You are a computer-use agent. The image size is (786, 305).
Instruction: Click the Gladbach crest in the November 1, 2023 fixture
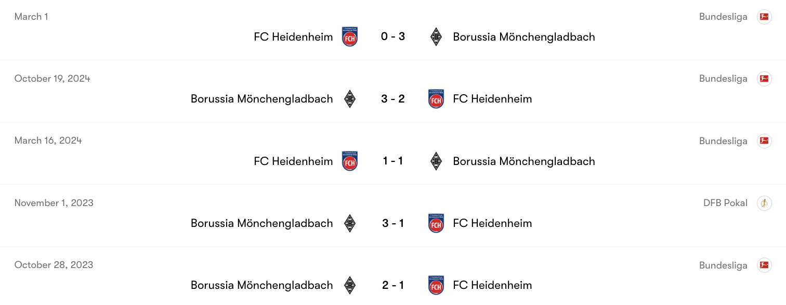(350, 223)
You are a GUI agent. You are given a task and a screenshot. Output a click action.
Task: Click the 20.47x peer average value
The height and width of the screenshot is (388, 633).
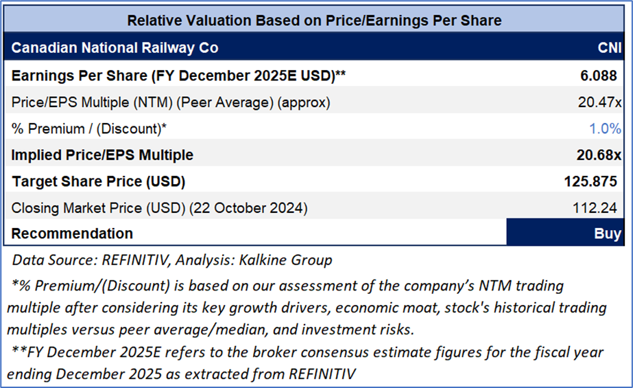click(599, 102)
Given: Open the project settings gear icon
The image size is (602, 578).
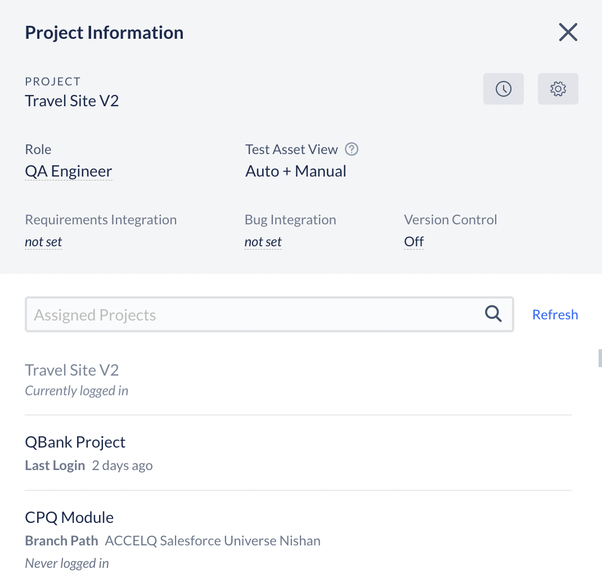Looking at the screenshot, I should point(558,88).
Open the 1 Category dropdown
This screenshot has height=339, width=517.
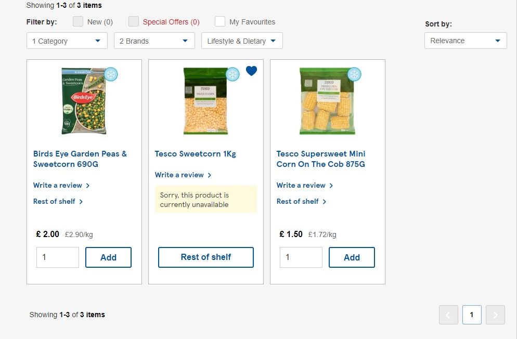coord(67,41)
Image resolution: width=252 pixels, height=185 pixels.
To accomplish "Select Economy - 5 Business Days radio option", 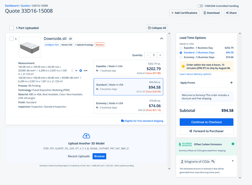I will (181, 57).
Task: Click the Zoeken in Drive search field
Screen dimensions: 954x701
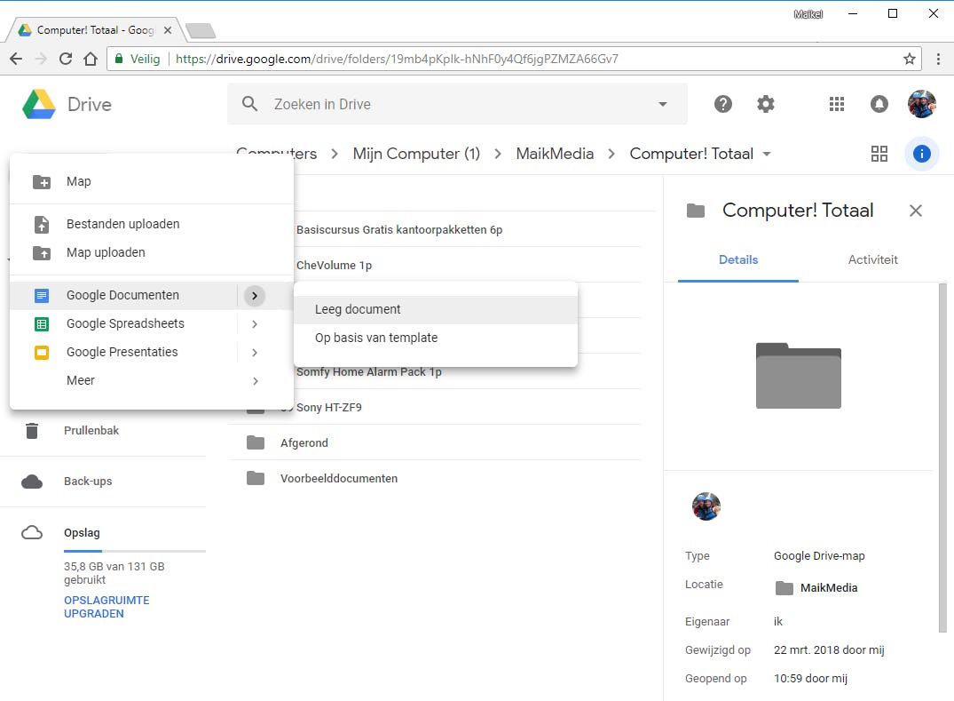Action: [444, 104]
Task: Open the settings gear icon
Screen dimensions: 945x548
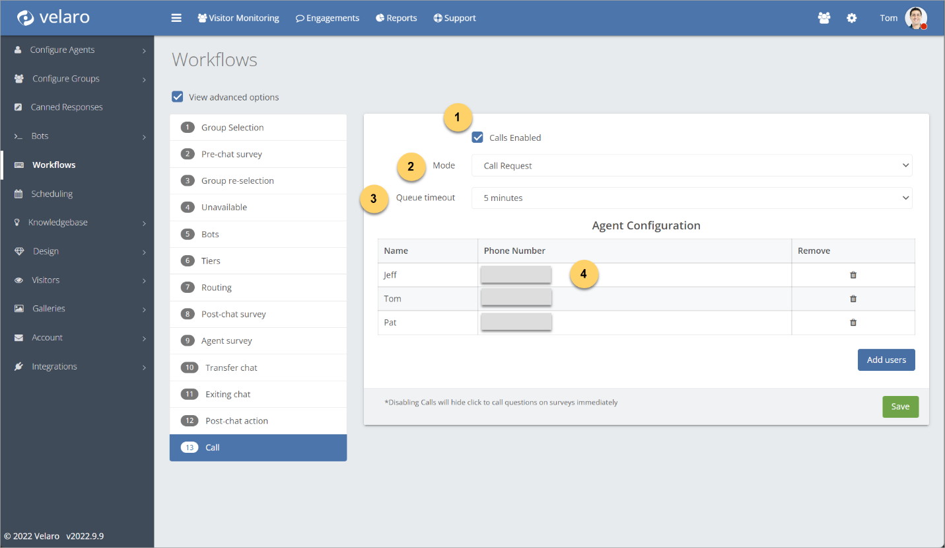Action: [x=852, y=18]
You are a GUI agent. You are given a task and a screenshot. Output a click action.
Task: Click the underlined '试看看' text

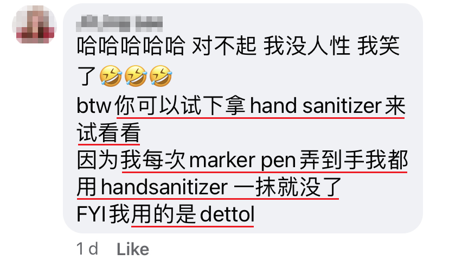coord(108,133)
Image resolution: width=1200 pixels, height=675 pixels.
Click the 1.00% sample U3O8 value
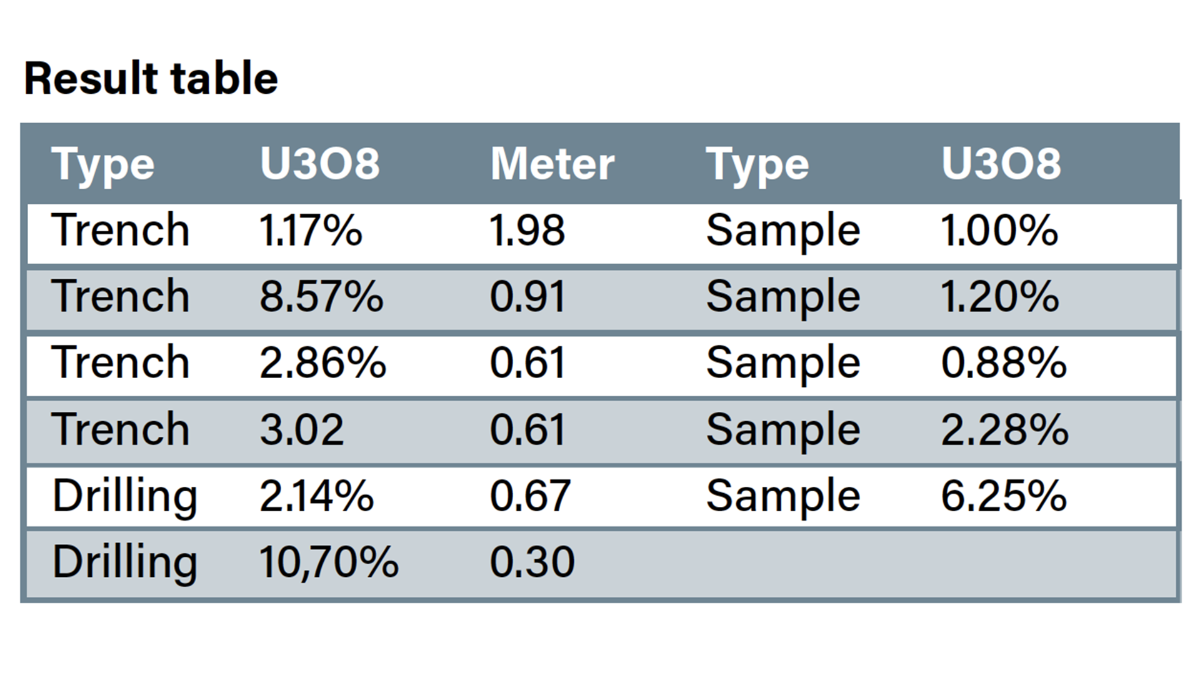[999, 230]
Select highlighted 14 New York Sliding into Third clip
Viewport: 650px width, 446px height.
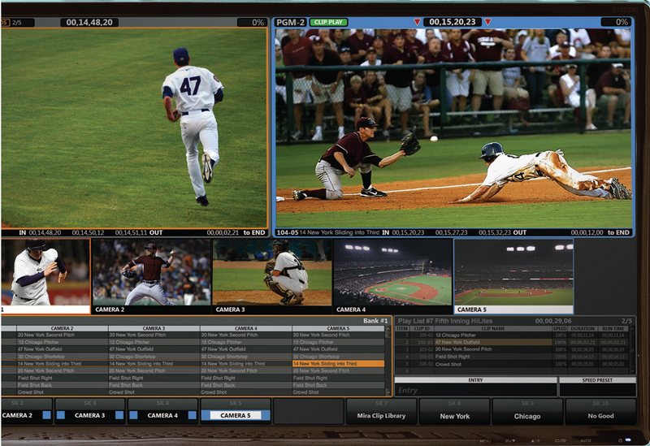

- [Exercise brief]:
Identify all lines in the records above with the word "pixels".

- [Finished task]:
Image resolution: width=252 pixels, height=185 pixels.
Image resolution: width=1200 pixels, height=675 pixels.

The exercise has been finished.